Collected data entries:
##############################
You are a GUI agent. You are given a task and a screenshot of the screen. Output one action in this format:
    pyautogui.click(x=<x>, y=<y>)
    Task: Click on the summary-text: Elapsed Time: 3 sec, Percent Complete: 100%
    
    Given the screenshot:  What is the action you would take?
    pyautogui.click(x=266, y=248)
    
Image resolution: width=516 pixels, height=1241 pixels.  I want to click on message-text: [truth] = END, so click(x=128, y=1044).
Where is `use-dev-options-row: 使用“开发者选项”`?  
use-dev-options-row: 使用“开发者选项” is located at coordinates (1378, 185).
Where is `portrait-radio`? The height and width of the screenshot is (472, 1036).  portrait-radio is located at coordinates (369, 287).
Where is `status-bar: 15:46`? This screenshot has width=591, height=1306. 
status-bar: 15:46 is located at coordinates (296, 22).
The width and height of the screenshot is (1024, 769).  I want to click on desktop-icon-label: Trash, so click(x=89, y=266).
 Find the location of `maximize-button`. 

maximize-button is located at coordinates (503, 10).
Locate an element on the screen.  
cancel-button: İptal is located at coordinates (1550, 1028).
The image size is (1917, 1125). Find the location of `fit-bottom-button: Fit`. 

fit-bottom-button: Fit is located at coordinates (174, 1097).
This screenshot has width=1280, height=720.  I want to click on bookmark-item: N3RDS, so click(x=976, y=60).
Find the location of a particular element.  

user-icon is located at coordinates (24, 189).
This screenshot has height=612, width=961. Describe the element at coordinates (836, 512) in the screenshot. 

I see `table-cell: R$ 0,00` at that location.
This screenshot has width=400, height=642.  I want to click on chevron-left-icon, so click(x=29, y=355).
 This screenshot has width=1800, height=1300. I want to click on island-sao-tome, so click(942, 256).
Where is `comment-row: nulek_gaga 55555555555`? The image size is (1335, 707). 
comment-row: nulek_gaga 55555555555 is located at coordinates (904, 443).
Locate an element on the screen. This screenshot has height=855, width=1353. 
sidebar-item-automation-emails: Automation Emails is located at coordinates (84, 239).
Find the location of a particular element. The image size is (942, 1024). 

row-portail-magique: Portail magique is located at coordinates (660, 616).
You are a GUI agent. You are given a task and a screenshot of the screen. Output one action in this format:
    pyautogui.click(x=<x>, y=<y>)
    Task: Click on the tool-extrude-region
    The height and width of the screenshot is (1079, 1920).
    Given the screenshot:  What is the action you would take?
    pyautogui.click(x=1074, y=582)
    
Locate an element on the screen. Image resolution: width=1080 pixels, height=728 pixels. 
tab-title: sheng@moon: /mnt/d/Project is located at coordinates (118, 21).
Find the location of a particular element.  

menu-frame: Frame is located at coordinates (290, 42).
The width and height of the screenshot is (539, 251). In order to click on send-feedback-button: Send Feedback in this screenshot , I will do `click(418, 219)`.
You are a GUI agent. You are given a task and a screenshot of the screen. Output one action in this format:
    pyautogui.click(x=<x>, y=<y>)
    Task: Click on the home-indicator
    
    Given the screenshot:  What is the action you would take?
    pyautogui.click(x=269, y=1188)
##############################
Retype the lines of the data above, starting at the line containing "The image size is (1917, 1125)." and ending at the line containing "This screenshot has width=1280, height=720.", with both of those lines included.

* **Task result**
The image size is (1917, 1125). Find the location of `fit-bottom-button: Fit`. 

fit-bottom-button: Fit is located at coordinates (174, 1097).
This screenshot has width=1280, height=720.  I want to click on bookmark-item: N3RDS, so click(x=976, y=60).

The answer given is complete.